To do - A single figure is expected: how many lines of the data that follows contain the word "card".

Start of Supplied data

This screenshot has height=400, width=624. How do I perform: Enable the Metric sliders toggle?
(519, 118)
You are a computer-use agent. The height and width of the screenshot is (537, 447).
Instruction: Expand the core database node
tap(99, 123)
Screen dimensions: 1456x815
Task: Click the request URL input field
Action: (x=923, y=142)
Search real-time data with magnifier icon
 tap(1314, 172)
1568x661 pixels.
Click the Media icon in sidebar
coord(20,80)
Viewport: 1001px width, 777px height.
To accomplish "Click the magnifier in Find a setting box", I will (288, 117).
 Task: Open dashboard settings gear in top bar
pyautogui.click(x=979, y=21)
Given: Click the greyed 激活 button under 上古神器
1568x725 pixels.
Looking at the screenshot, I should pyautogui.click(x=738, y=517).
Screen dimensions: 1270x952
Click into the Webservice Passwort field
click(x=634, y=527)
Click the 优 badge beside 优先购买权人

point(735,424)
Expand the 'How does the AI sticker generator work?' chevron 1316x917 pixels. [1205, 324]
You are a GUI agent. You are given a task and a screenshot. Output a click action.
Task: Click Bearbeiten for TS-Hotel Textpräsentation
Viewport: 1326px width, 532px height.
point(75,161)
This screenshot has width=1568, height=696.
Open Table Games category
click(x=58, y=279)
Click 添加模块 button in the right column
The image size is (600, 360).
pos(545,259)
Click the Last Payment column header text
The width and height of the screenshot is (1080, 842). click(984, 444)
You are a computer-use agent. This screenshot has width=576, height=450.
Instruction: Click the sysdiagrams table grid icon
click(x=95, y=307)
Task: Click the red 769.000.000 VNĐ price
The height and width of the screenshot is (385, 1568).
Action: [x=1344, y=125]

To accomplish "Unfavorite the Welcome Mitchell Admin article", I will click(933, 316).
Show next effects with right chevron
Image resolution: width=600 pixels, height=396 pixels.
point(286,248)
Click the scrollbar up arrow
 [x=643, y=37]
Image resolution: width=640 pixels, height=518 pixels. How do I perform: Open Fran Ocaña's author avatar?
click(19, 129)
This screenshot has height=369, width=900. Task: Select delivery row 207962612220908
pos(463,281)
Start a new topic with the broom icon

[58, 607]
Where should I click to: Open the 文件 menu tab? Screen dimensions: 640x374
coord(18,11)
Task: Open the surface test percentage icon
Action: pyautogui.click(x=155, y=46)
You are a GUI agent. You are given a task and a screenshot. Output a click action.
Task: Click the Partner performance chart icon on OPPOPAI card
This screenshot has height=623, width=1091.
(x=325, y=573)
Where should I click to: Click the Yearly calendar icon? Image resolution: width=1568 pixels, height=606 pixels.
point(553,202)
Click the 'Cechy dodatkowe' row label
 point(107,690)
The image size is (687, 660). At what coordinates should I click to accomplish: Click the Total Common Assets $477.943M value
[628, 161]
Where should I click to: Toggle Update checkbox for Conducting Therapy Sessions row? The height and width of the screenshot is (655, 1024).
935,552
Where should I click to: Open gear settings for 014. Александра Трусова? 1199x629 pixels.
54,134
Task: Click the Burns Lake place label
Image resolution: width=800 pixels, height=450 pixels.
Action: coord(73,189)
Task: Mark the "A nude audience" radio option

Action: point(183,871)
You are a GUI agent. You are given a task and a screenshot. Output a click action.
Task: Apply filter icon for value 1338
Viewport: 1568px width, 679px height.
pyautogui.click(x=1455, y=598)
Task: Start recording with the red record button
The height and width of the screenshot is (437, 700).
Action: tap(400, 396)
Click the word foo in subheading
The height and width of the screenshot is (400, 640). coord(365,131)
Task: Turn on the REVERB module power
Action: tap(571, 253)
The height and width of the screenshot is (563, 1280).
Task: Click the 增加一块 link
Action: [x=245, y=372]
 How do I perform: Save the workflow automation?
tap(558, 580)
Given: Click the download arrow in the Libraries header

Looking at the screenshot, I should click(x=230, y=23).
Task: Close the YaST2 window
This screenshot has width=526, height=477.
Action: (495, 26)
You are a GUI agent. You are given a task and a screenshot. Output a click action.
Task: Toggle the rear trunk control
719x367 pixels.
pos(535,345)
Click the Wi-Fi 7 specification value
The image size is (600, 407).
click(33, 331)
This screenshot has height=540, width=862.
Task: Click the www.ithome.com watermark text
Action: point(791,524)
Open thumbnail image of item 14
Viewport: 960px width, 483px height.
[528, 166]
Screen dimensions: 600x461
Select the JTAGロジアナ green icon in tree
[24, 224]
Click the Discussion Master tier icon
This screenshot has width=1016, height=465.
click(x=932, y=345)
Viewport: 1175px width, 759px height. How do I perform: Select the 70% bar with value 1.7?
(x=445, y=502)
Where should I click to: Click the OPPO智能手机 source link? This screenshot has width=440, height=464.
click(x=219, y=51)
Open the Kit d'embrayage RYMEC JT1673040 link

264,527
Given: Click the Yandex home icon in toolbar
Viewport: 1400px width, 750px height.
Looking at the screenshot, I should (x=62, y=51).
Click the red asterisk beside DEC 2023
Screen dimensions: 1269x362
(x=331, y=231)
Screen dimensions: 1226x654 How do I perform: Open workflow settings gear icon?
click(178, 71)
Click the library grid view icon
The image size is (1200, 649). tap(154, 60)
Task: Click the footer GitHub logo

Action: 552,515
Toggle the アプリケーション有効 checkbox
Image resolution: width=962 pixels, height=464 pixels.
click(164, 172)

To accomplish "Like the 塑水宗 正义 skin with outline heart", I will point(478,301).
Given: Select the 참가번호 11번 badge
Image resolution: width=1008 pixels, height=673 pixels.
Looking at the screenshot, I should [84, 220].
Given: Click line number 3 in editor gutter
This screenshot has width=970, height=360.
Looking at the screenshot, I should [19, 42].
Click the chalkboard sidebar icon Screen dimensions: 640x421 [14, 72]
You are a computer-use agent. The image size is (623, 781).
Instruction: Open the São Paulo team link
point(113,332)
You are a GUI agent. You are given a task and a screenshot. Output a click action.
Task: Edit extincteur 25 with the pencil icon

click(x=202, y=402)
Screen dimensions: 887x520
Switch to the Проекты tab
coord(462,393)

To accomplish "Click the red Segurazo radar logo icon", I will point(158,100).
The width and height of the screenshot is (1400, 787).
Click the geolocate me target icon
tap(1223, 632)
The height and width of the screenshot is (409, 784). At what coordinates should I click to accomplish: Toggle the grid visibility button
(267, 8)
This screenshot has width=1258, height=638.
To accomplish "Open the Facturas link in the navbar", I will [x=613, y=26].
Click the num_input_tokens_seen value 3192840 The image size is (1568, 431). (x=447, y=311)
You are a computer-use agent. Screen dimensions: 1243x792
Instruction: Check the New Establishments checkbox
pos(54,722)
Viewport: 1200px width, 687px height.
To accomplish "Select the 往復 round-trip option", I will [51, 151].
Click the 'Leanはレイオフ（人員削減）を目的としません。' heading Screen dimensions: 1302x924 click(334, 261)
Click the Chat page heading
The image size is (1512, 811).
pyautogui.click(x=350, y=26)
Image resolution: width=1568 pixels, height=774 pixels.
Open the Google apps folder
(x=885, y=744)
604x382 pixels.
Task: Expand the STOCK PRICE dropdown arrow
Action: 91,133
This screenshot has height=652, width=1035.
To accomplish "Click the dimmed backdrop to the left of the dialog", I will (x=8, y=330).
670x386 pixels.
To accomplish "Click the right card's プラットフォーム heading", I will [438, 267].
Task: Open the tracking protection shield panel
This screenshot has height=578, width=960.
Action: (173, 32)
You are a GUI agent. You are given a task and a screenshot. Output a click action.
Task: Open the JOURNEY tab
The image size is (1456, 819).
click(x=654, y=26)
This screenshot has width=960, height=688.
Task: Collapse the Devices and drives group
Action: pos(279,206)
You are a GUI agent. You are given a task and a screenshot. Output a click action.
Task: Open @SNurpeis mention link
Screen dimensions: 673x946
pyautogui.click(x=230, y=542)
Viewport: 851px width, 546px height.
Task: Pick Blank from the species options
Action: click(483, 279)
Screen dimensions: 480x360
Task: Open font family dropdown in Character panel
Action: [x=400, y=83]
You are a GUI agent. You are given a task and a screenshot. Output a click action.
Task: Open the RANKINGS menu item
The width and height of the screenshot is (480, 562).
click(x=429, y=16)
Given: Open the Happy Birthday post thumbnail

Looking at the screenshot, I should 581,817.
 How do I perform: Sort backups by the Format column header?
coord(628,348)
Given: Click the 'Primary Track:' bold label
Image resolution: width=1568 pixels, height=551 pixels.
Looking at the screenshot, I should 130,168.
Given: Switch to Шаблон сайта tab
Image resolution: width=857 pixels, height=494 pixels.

End of Supplied data

Response to this exercise - 2